* Working data

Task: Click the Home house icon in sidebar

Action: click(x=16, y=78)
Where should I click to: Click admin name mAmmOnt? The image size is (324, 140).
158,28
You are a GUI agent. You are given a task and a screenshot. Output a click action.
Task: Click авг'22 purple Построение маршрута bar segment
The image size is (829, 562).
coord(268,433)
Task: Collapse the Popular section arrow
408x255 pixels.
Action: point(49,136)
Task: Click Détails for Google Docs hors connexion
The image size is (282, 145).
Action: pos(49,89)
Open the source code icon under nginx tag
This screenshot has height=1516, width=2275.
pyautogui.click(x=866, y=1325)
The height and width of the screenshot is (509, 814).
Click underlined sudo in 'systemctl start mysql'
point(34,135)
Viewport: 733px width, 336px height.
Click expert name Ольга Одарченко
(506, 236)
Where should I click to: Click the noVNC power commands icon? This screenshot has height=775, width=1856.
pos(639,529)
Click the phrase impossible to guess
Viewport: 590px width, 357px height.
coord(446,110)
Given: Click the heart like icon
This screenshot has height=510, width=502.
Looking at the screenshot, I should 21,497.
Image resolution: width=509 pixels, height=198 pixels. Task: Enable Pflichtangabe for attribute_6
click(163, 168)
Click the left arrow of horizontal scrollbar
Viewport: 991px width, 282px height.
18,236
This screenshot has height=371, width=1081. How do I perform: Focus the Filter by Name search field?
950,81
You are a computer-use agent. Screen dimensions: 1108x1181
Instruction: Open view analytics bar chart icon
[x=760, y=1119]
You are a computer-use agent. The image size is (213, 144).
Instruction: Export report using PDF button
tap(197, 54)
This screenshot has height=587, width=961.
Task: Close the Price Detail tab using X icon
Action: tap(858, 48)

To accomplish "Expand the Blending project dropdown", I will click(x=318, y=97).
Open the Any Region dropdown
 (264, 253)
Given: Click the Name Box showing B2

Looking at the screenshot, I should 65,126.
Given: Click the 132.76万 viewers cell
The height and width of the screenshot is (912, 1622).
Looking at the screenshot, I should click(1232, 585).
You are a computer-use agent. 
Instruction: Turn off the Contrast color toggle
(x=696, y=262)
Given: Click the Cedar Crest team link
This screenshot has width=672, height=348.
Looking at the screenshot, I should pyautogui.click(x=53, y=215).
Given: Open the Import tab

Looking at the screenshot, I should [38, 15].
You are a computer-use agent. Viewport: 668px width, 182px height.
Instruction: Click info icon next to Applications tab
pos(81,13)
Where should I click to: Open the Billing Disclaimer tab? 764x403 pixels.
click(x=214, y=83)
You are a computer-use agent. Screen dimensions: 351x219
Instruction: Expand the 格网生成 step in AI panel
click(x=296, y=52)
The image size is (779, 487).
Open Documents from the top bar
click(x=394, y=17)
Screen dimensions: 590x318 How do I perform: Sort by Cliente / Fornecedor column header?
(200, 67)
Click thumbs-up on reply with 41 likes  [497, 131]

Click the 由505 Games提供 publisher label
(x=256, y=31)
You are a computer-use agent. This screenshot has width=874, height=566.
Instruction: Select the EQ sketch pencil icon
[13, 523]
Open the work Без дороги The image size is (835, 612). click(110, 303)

* To be done
Retype all of the entries above word for word, with nothing left out or changed.

* Completed task
Task: Click the Home house icon in sidebar

Action: click(x=16, y=78)
Where should I click to: Click admin name mAmmOnt? The image size is (324, 140).
158,28
You are a GUI agent. You are given a task and a screenshot. Output a click action.
Task: Click авг'22 purple Построение маршрута bar segment
The image size is (829, 562).
coord(268,433)
Task: Collapse the Popular section arrow
408x255 pixels.
Action: point(49,136)
Task: Click Détails for Google Docs hors connexion
The image size is (282, 145).
Action: pos(49,89)
Open the source code icon under nginx tag
This screenshot has height=1516, width=2275.
pyautogui.click(x=866, y=1325)
The height and width of the screenshot is (509, 814).
Click underlined sudo in 'systemctl start mysql'
point(34,135)
Viewport: 733px width, 336px height.
Click expert name Ольга Одарченко
(506, 236)
Where should I click to: Click the noVNC power commands icon? This screenshot has height=775, width=1856.
pos(639,529)
Click the phrase impossible to guess
Viewport: 590px width, 357px height.
coord(446,110)
Given: Click the heart like icon
This screenshot has height=510, width=502.
Looking at the screenshot, I should 21,497.
Image resolution: width=509 pixels, height=198 pixels. Task: Enable Pflichtangabe for attribute_6
click(163, 168)
Click the left arrow of horizontal scrollbar
Viewport: 991px width, 282px height.
18,236
This screenshot has height=371, width=1081. How do I perform: Focus the Filter by Name search field?
950,81
You are a computer-use agent. Screen dimensions: 1108x1181
Instruction: Open view analytics bar chart icon
[x=760, y=1119]
You are a computer-use agent. The image size is (213, 144).
Instruction: Export report using PDF button
tap(197, 54)
This screenshot has height=587, width=961.
Task: Close the Price Detail tab using X icon
Action: tap(858, 48)

To accomplish "Expand the Blending project dropdown", I will click(x=318, y=97).
Open the Any Region dropdown
 (264, 253)
Given: Click the Name Box showing B2

Looking at the screenshot, I should 65,126.
Given: Click the 132.76万 viewers cell
The height and width of the screenshot is (912, 1622).
Looking at the screenshot, I should click(1232, 585).
You are a computer-use agent. 
Instruction: Turn off the Contrast color toggle
(x=696, y=262)
Given: Click the Cedar Crest team link
This screenshot has width=672, height=348.
Looking at the screenshot, I should pyautogui.click(x=53, y=215).
Given: Open the Import tab

Looking at the screenshot, I should [38, 15].
You are a computer-use agent. Viewport: 668px width, 182px height.
Instruction: Click info icon next to Applications tab
pos(81,13)
Where should I click to: Open the Billing Disclaimer tab? 764x403 pixels.
click(x=214, y=83)
You are a computer-use agent. Screen dimensions: 351x219
Instruction: Expand the 格网生成 step in AI panel
click(x=296, y=52)
The image size is (779, 487).
Open Documents from the top bar
click(x=394, y=17)
Screen dimensions: 590x318 How do I perform: Sort by Cliente / Fornecedor column header?
(200, 67)
Click thumbs-up on reply with 41 likes  [497, 131]

Click the 由505 Games提供 publisher label
(x=256, y=31)
You are a computer-use agent. This screenshot has width=874, height=566.
Instruction: Select the EQ sketch pencil icon
[13, 523]
Open the work Без дороги The image size is (835, 612). click(110, 303)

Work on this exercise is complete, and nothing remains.